=== Task to carry out ===
Reproduce the following listing word for word, omitting the pictures.

_____

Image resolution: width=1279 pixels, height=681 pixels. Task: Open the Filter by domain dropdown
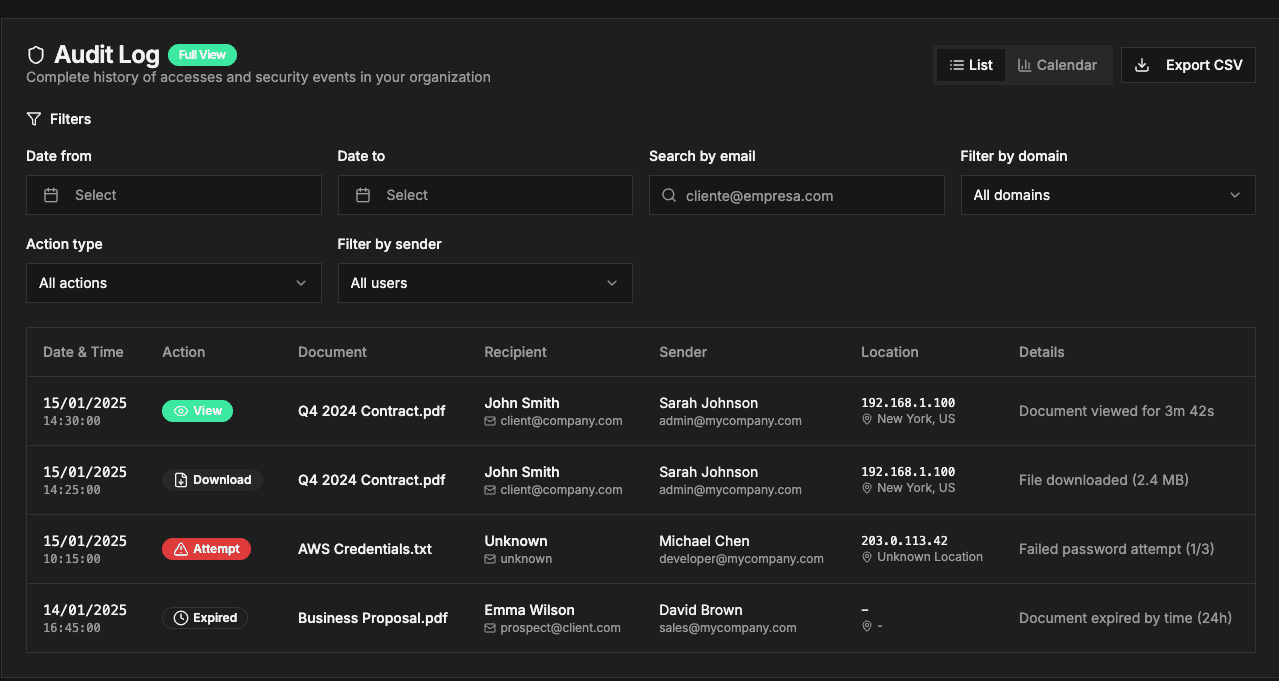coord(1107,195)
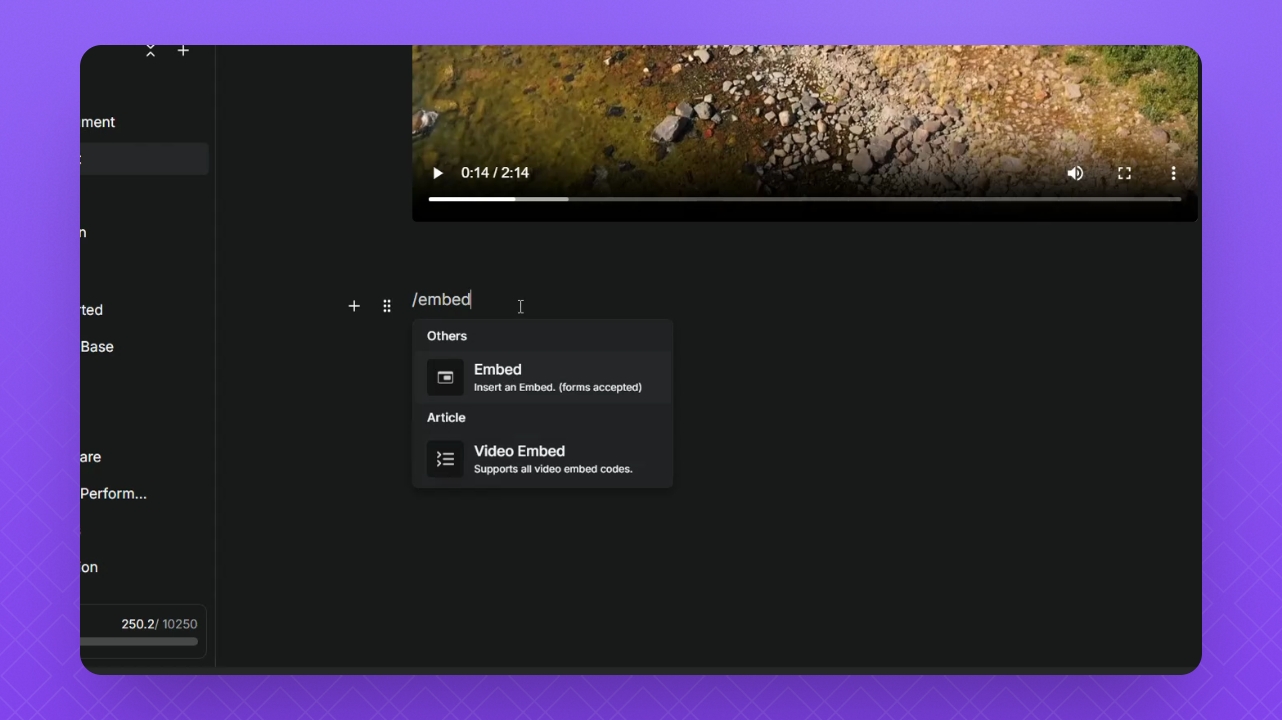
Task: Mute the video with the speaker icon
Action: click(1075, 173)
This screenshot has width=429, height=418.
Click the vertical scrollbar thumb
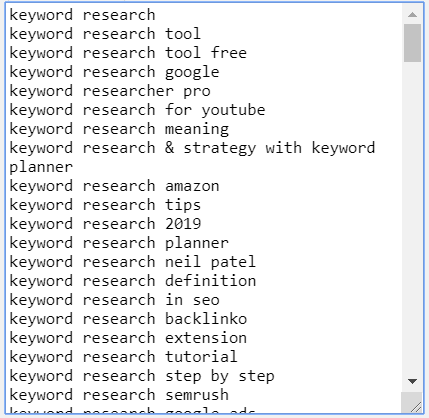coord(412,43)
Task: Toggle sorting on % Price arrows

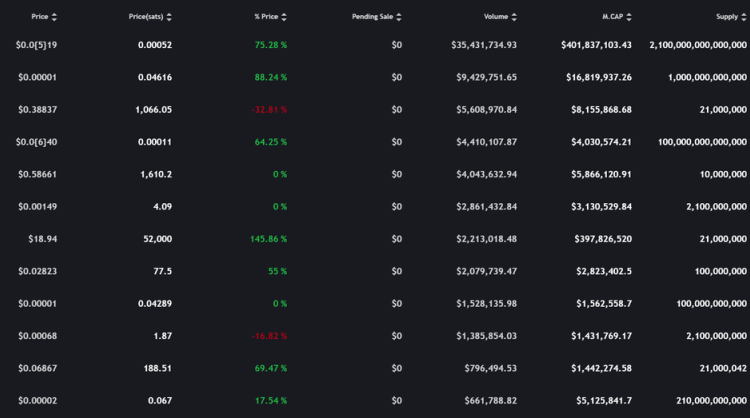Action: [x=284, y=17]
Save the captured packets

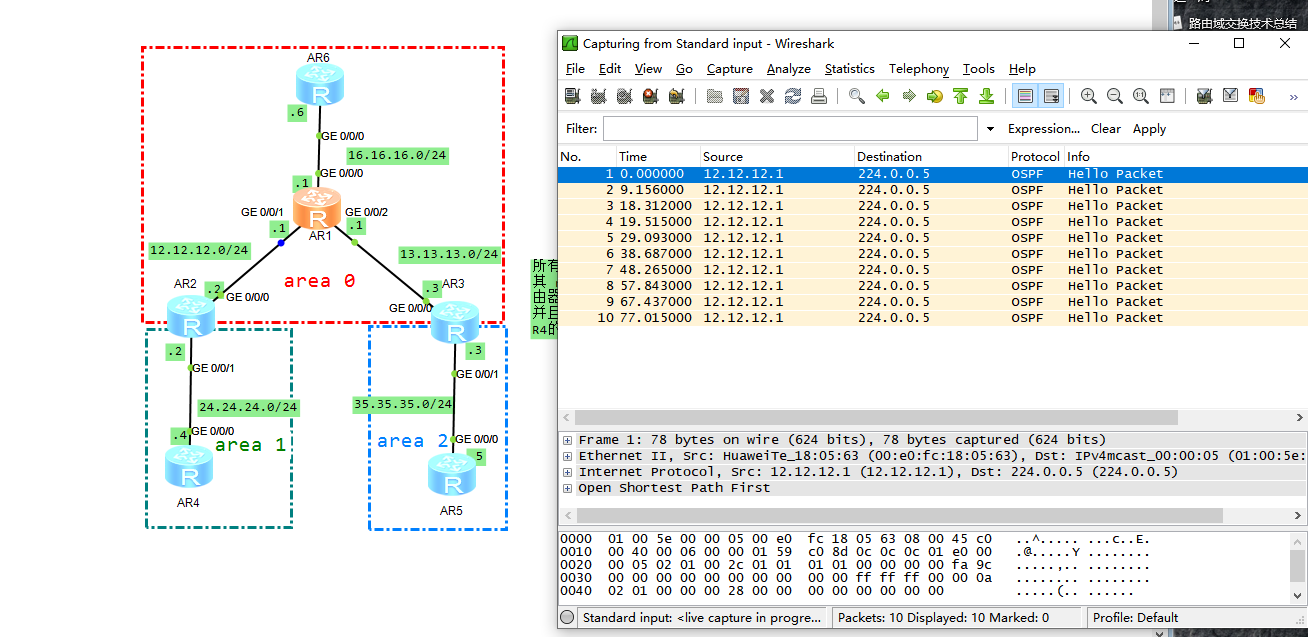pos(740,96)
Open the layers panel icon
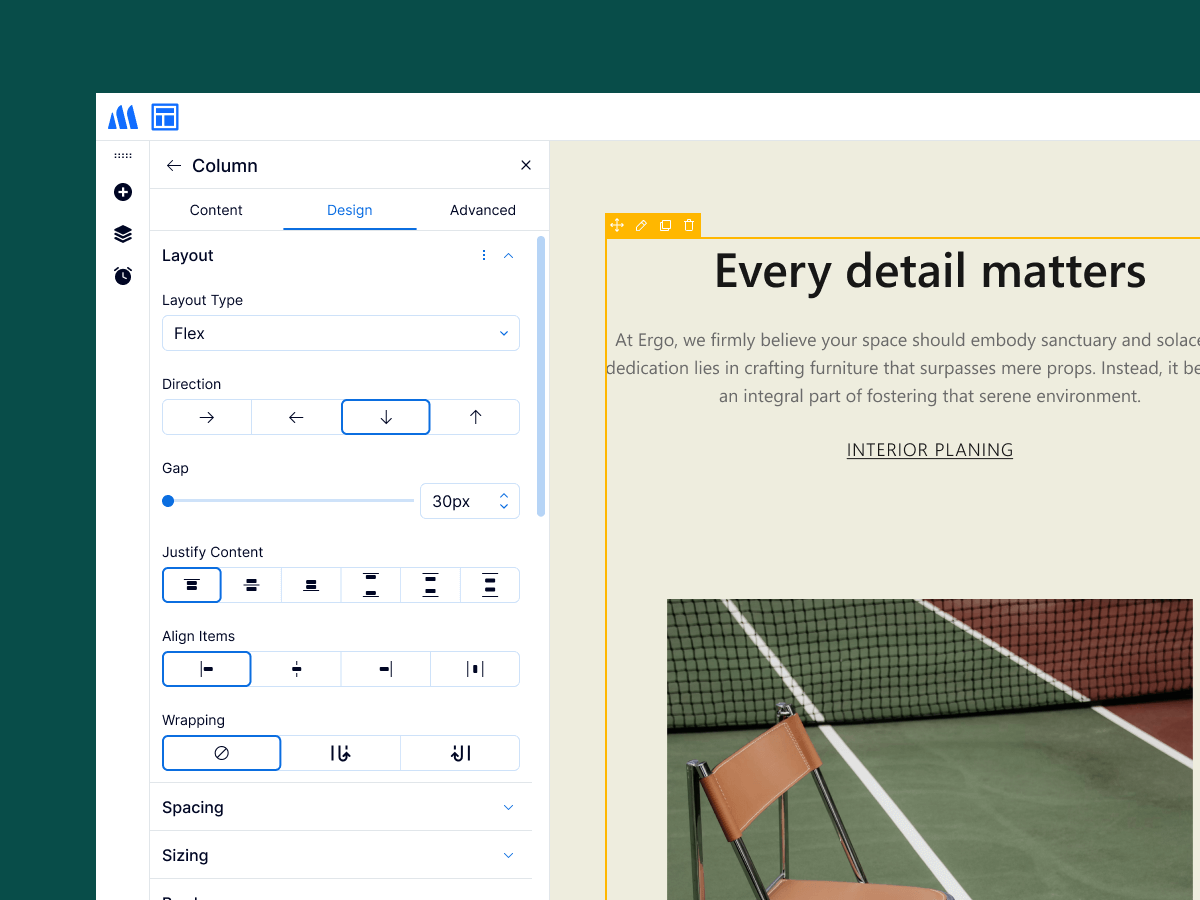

_____

=== Task result ===
Image resolution: width=1279 pixels, height=681 pixels. Task: Open the Filter by domain dropdown
coord(1107,195)
Task: Mute the video with the speaker icon
Action: click(1075, 173)
This screenshot has width=429, height=418.
Click the vertical scrollbar thumb
coord(412,43)
Task: Toggle sorting on % Price arrows

Action: [x=284, y=17]
Save the captured packets

pos(740,96)
Open the layers panel icon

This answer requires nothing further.